# Description of the task
Print the line containing "Task: Expand the Machine Learning category" and every line after it exactly as written, through the end of the records.

++++++++++

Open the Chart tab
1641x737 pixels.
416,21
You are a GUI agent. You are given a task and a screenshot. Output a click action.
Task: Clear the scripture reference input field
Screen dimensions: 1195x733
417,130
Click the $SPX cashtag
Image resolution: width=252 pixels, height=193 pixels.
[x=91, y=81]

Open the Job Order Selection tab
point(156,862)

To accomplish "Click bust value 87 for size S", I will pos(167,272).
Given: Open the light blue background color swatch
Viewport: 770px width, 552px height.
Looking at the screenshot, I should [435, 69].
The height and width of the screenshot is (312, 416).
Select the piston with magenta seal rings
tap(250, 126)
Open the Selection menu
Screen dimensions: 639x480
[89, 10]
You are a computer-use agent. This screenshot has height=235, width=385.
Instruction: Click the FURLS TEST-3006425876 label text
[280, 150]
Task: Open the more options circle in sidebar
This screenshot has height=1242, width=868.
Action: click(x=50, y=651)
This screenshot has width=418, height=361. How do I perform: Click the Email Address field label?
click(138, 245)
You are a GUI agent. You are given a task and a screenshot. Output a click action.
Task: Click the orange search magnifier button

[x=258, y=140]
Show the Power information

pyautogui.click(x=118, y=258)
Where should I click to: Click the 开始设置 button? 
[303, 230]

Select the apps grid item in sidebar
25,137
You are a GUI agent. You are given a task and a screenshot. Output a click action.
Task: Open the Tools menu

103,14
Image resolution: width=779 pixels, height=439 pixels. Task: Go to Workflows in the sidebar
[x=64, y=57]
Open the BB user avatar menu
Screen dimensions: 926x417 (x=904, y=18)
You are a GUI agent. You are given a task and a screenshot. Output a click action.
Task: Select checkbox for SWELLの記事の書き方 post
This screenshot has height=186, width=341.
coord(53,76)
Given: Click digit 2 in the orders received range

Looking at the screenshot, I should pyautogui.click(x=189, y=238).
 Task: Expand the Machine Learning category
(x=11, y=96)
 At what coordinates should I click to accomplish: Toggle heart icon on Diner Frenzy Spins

++++++++++

# Response area
 Task: Expand the Machine Learning category
(x=11, y=96)
 At what coordinates should I click to accomplish: Toggle heart icon on Diner Frenzy Spins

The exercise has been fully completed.